Diversity of the gut microbiome is often used as an index for health, with an increase in overall diversity and species richness being a good indicator of health and a reduction or lack of diversity often signalling disease (Shreiner et al., 2015). However, there is no consensus in the literature regarding whether or how the gut microbiota richness and diversity changes in human depression and preclinical models (Barandouzi et al., 2020; Simpson et al., 2021). In the present study, neither CRS nor LI-rTMS induced changes in alpha or beta diversity parameters, or in volatility; in the literature, there is evidence for no change (Naseribafrouei et al., 2014; Zheng et al., 2016), a decrease (Kelly et al., 2016; Huang et al., 2018) and an increase in diversity (Jiang et al., 2015). This disparity is likely due to the high individual variability in gut microbiome composition together with underpowered studies and the presence of confounders such as effect of antidepressants or other oral prescription medications. The ability to control for potential effects of diet, lifestyle and environment on the gut microbiome is an important advantage of performing animal studies, and can potentially increase the sensitivity of detecting microbiome changes that can then be validated in humans (Bear et al., 2020).

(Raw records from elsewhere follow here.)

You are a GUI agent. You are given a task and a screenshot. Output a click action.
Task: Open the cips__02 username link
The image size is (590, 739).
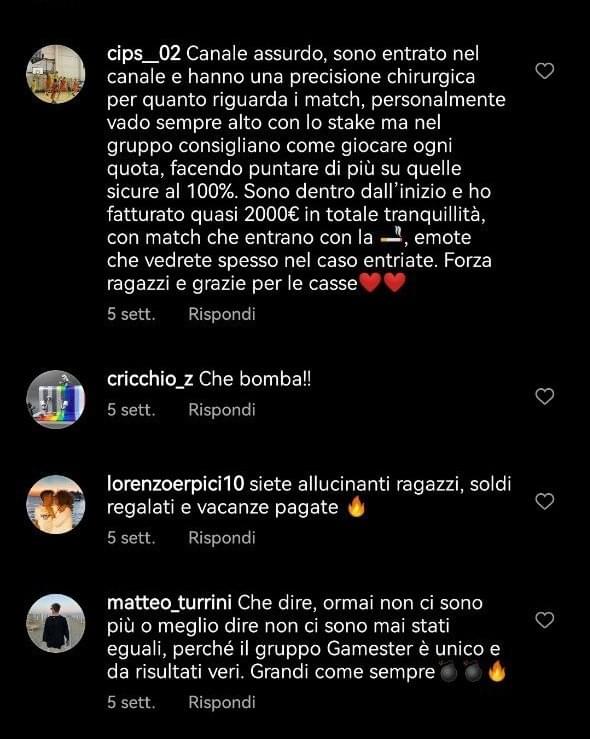click(x=144, y=54)
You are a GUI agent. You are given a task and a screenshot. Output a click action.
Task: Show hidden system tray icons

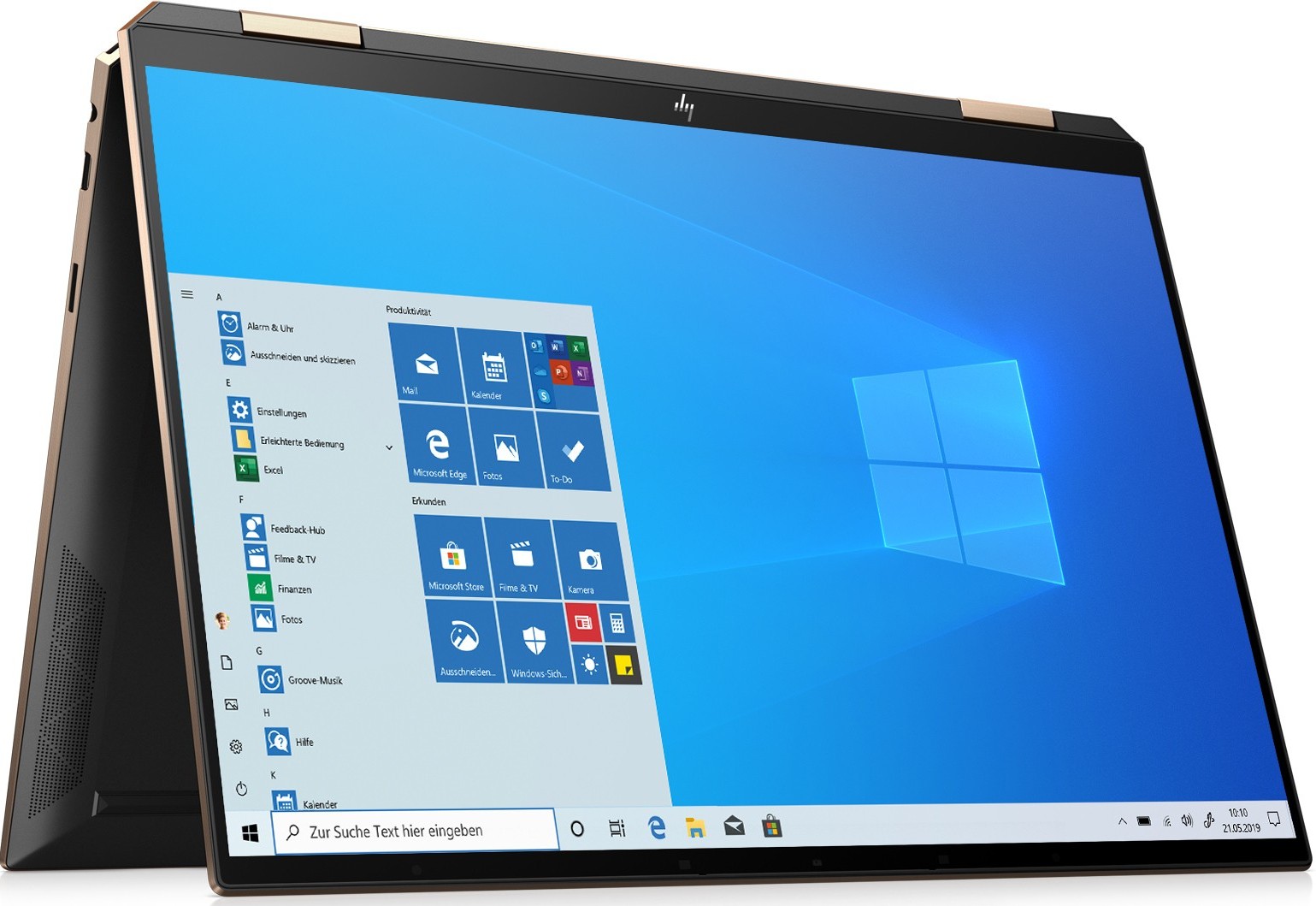tap(1122, 821)
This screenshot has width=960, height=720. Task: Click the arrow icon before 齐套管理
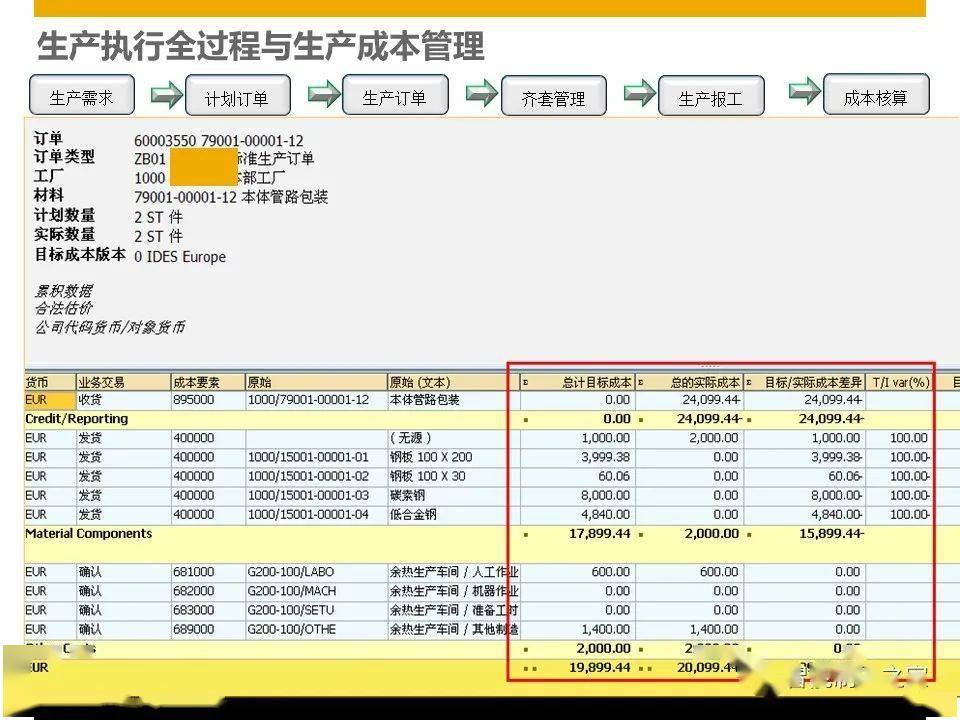482,94
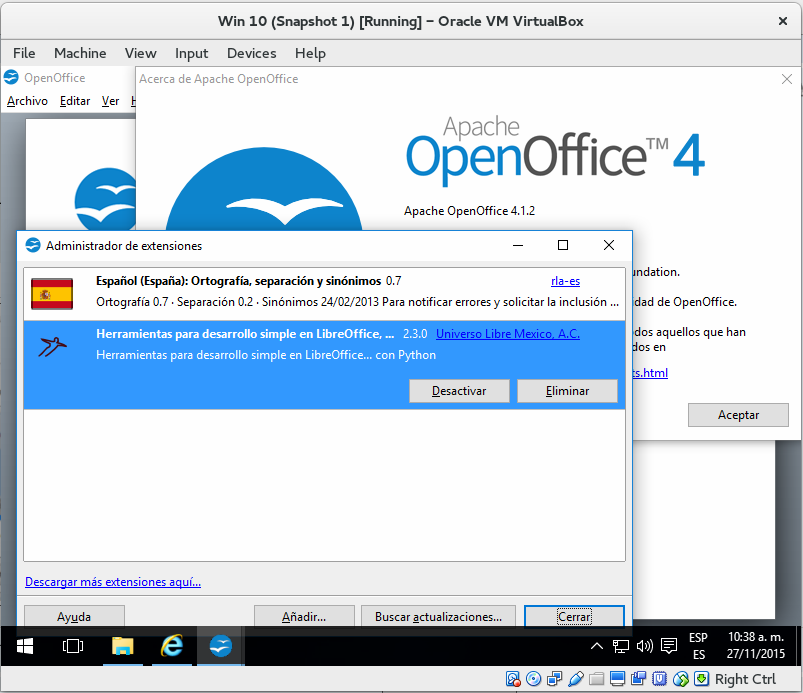Click the OpenOffice taskbar icon
This screenshot has height=693, width=803.
tap(221, 646)
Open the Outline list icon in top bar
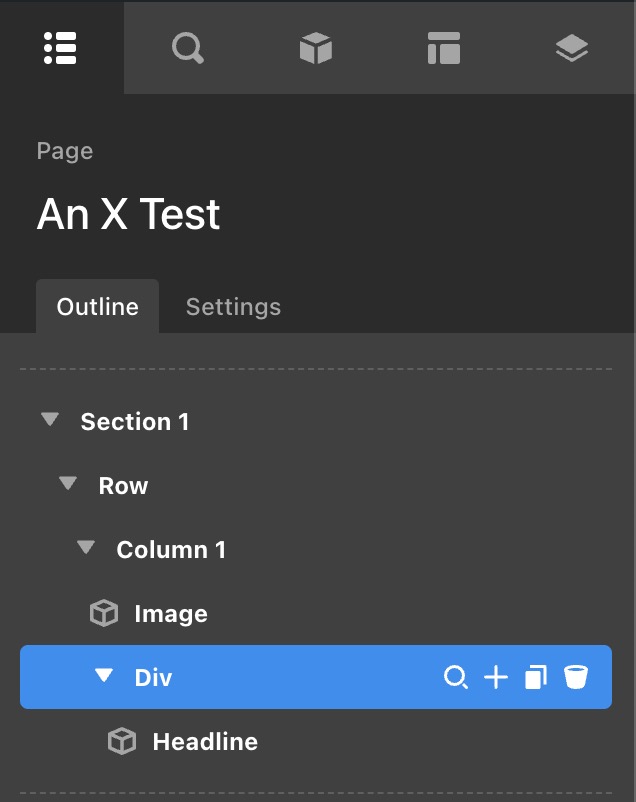Image resolution: width=636 pixels, height=802 pixels. (61, 48)
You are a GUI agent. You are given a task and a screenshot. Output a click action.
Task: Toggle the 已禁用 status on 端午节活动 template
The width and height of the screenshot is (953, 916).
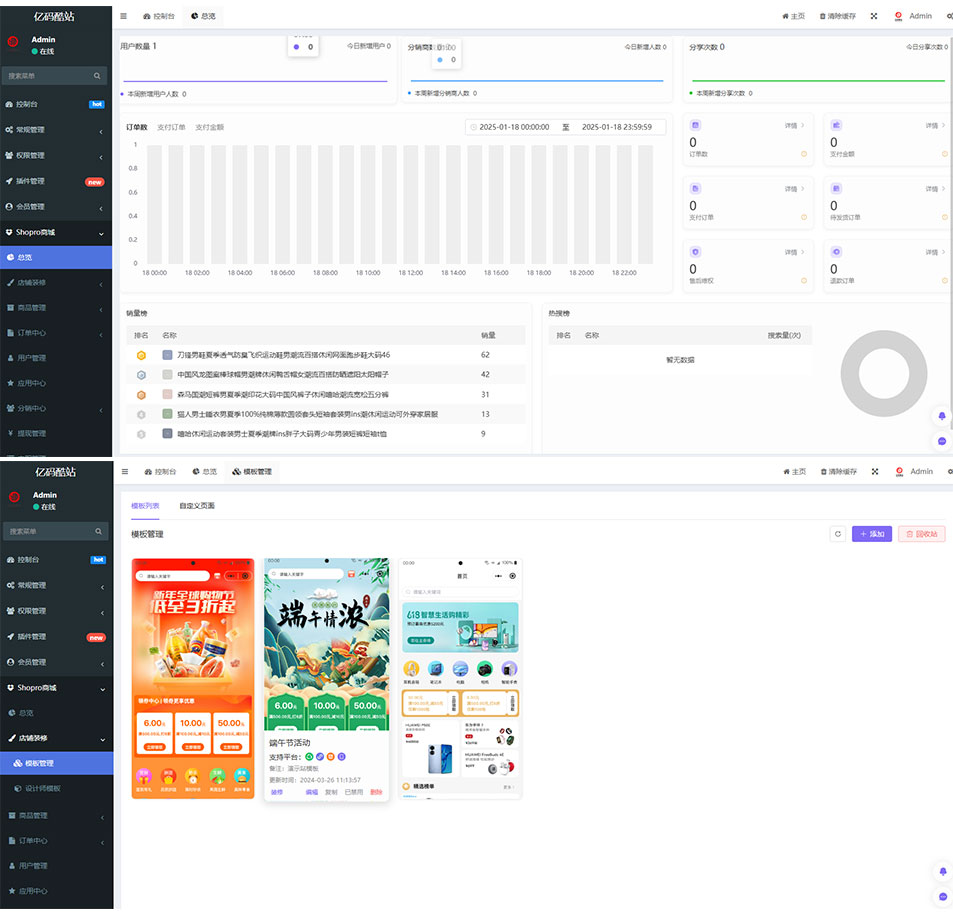[x=354, y=792]

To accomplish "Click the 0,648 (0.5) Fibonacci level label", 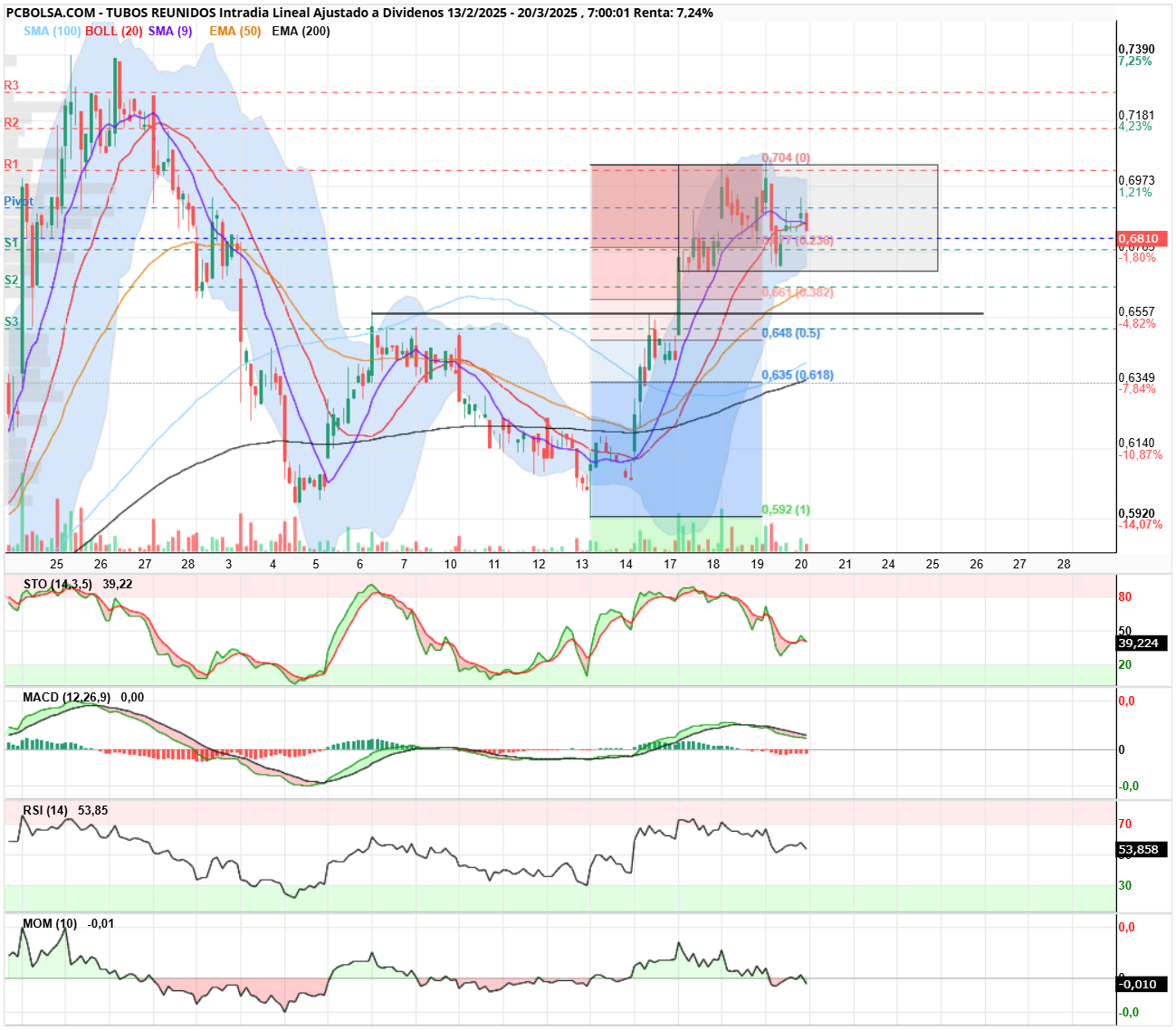I will (791, 333).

However, the timing of our study may have contributed to the lack of changes in diversity and volatility after CRS: in our studies the animals received CRS for only 2 weeks, which may not be sufficient for differences to appear. Other studies in mice performed CRS daily for 5 weeks and found more extensive changes compared to those reported here (Yang et al., 2021). rTMS treatment was also short because we applied an accelerated treatment (3x daily for 2 weeks) instead of the conventional single daily treatment for 4–6 weeks. The trend towards a reduction in volatility over time in our data suggests that more time may be required for the microbiome to change in response to environmental stressors and treatment, and our data may reflect overlapping changes due to CRS and treatment.

Despite the lack of change in overall diversity, our results identify changes in the sub-levels of two of the major phyla (Proteobacteria and Firmicutes) following CRS, similar to changes described in human patients with depression. We observed an increase in Deltaproteobacteria class of the Proteobacteria phylum, principally due to an increase in the Desulfovibrionales order. Proteobacteria have consistently been shown to be upregulated in a chronic unpredictable mild stress mouse model (Tian et al., 2019) and in patients with depression (Barandouzi et al., 2020; Cheng et al., 2020; Simpson et al., 2021), matching our findings.

4.2. CRS and LI-rTMS increase abundance of Firmicutes

The most significant changes in our study were in the Firmicutes which is one of the most abundant phyla in the microbiome of rats and humans and have been linked to a wide range of human health conditions including obesity and mental illness (Barandouzi et al., 2020). Several studies have shown that patients with depression have altered abundance of Firmicutes, but results remain inconsistent: both increases and decreases in the overall abundance of Firmicutes have been reported in patients with depression (Barandouzi et al., 2020; Capuco et al., 2020). Other analysis approaches such as the Firmicutes/Bacteroidetes ratio have been related to several neurological diseases and inflammatory conditions (Zhang et al., 2021), including obesity (Crovesy et al., 2020), autism spectrum disorders (Coretti et al., 2018) and inflammatory bowel diseases (Stojanov et al., 2020), with a reduced ratio associated with improvement. However more recent studies have highlighted the difficulty in associate the Firmicutes/Bacteroidetes ratio with health status, not only because of the challenges of controlling for confounders (Magne et al., 2020), but also because of the variation of this ratio across the human lifespan (Mariat et al., 2009).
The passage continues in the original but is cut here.